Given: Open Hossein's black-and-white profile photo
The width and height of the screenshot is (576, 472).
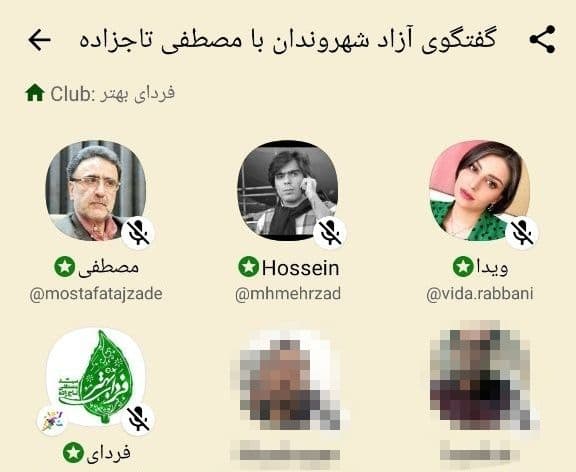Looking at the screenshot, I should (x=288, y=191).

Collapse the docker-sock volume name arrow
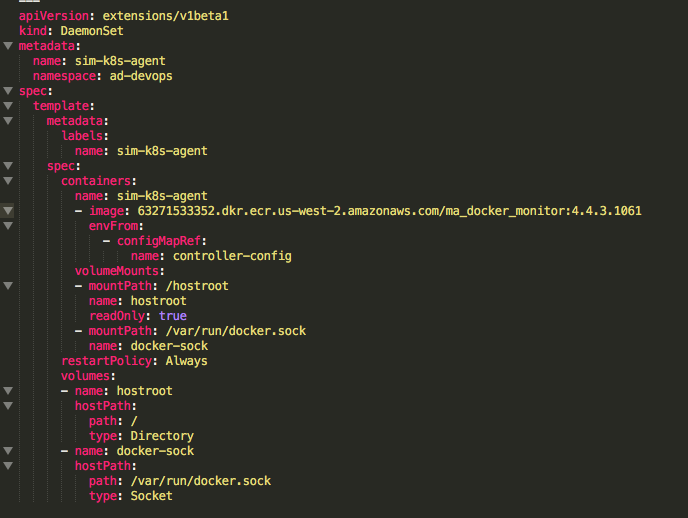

#####

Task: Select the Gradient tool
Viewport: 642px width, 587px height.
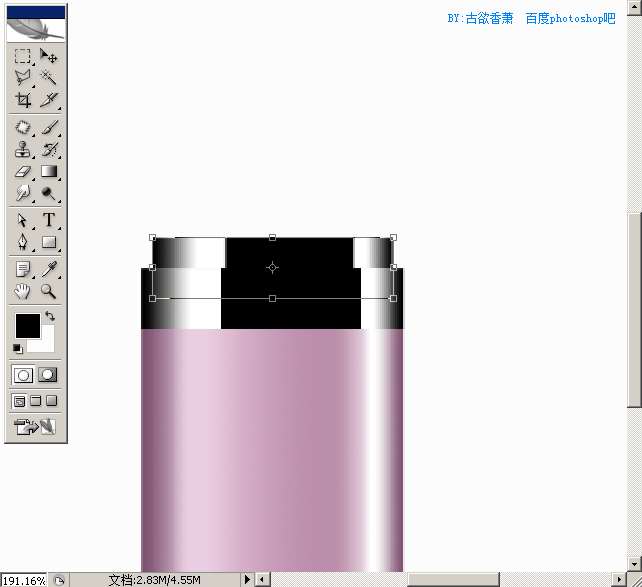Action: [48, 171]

#####

*What you need to do*:
Please pick out every line above that contains the word "height" and copy each one. Letter case counts.

*Right answer*:
The width and height of the screenshot is (576, 472).
Viewport: 642px width, 587px height.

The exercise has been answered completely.